Kamerzysta uderzył Małgorzatę Daszczyk. Tomasz Grodzki żąda przeprosin od ekipy TVP

Kancelaria Sejmu zamieściła na Twitterze nagranie, na którym widać, jak operator TVP uderzył kamerą dyrektor gabinetu Marszałka Senatu, Małgorzatę Daszczyk. Do zdarzenia doszło wczoraj. Na opublikowanym filmiku widać wychodzącego z budynku Tomasza Grodzkiego, za którym idzie dziennikarz z mikrofonem i kamerzysta. Gdy ci dwaj ostatni mężczyźni omijali kolumnę ze swojej prawej strony, z drugiej strony wyszła kobieta. Operator kamery wpadł na nią, uderzając ją w głowę telewizyjnym sprzętem.

twitter.com/PolskiSenat

Jak podała Kancelaria Senatu na swoim profilu na Twitterze, Małgorzata Daszczyk po incydencie musiała udać się do szpitala. Wystosowała też wniosek o odebranie dziennikarzom akredytacji prasowych.

Stanowcza reakcja

Nieostrożne postępowanie dziennikarzy TVP zostało natychmiast skomentowane przez marszałka Senatu, który napisał na Twitterze:

A tak naprawdę wyglądał tzw „happening” TVP. Dyr gab M. Daszczyk uderzona kilkunastokilogramową kamerą przez rozpędzonego kamerzystę aż głowa odskakuje. Tomografia głowy, objawy wstrząśnienia mózgu, szok. Mogło się skończyć bardziej tragicznie. Powstrzymajmy tych szaleńców!!!

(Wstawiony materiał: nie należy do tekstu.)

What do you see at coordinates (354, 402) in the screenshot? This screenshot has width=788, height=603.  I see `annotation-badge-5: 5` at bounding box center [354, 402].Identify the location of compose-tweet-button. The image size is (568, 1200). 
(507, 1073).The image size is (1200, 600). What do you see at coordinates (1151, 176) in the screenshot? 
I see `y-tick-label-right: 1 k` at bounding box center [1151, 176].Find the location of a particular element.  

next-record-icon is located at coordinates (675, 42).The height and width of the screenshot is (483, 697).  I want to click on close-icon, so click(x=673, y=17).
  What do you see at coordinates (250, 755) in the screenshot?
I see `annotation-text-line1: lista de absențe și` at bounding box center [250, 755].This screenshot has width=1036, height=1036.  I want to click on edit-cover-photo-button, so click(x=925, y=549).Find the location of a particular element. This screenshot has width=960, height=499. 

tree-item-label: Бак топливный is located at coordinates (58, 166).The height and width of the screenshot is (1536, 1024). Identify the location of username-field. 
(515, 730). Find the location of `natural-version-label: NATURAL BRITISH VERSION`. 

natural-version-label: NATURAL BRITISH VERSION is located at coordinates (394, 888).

W kolejnym wpisie Grodzki zaznaczył, że domaga się publicznych przeprosin dla dyrektor gabinetu od dziennikarza TVP Info Miłosza Kłeczka oraz operatora, którzy byli sprawcami tego niebezpiecznego dla Daszczyk zdarzenia.
 


Stanowisko TVP

Do sprawy odniosła się już Telewizja Polska. Jarosław Olechowski, dyrektor Telewizyjnej Agencji Informacyjnej wydał oświadczenie, w którym stwierdził, że:

Dziennikarze TVP Info kierując się najwyższymi dziennikarskimi standardami, próbowali uzyskać komentarz marszałka Senatu odnośnie zarzutów (…) Małgorzata Daszczyk uniemożliwiała zadanie pytania Tomaszowi Grodzkiemu, blokując przejście w korytarzu. Dlatego ekipa TVP Info podążała za marszałkiem aż do samochodu, czekając na niego przed budynkiem. W chwili jego opuszczania doszło do przypadkowego kontaktu fizycznego pomiędzy operatorem TVP Info a dyrektor Daszczyk. Z całą pewnością nie było towydarzenie spowodowane przez operatora, ponieważ to dyrektor Daszczyk wykonując zwrot – przecięła trase, którą podąża operator. Jego intencją nie było uderzenie dyrektor Daszczyk byłego pacjenta Henryka Osiewalskiego, który twierdził, że wręczył profesorowi 200 złotych.

W dalszej części oświadczenia stwierdził również, że wniosek o odebranie akredytacji ekipie dziennikarskiej jest próbą usunięcia dziennikarzy zadających pytania, na które Tomasz Grodzki nie chce odpowiedzieć.